After all, how exactly can a pollster know who is “likely” to vote, and who therefore will be the focus of their results? There’s no one right answer, and every polling firm has its own strategy.
As a result, she said, she introduced the “Banana Act,” a bill that would create a “positive right to serve fresh fruits and vegetables in day care.” The opportunity to create legislation like this — “based on the experience of people who change diapers and turn wrenches and drive trucks” — was, she said, exactly why she wanted to serve another term in Congress.
This video is part of a long tradition of bashing American bureaucracy and a perfect example of how easy it can be. Candidates perennially tell us that they’re the ones who understand the pain of being constrained by thickets of red tape — the warriors of common sense who will pick up a machete and hack away at the meddling of clueless elites who gaze down on real life from up high. Sometimes this attaches to much broader ideological zeal, as with the influential anti-tax activist Grover Norquist, who has talked about the federal government — all its rules and the budgets that enabled their enforcement — as a sort of bloated demon, one he wanted to shrink down to a size such that one could “drown it in the bathtub.”
baba slotsTrump often goes further, casting the entire administrative state as useless at best and a malevolent, corrupt, anti-American fifth column at worst and pledging to empower business-world titans like Elon Musk to hew through it in search of inefficiency.

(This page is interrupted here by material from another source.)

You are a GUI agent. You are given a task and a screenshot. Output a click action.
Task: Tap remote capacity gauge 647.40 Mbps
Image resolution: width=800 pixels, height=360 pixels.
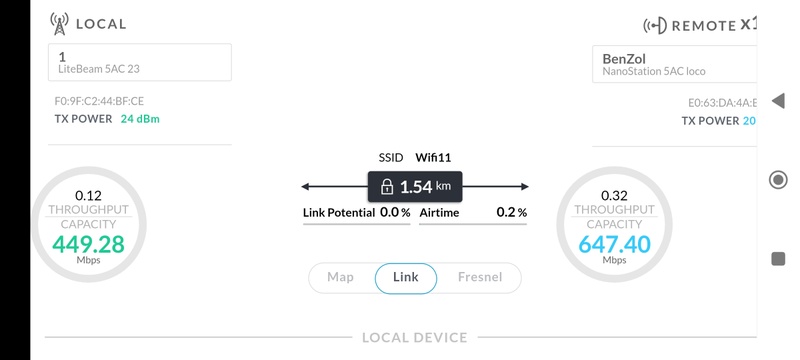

In the aftermath of Trump’s victory, politicians of both parties clearly feel some pressure to communicate that they understand this zeitgeist; Representative Ro Khanna, a Democrat from California, quickly declared himself ready to work with the proposed Department of Government Efficiency to “slash waste.”
Bad rule? Kill it. Can’t feed kids bananas? Now you can!We are having trouble retrieving the article content.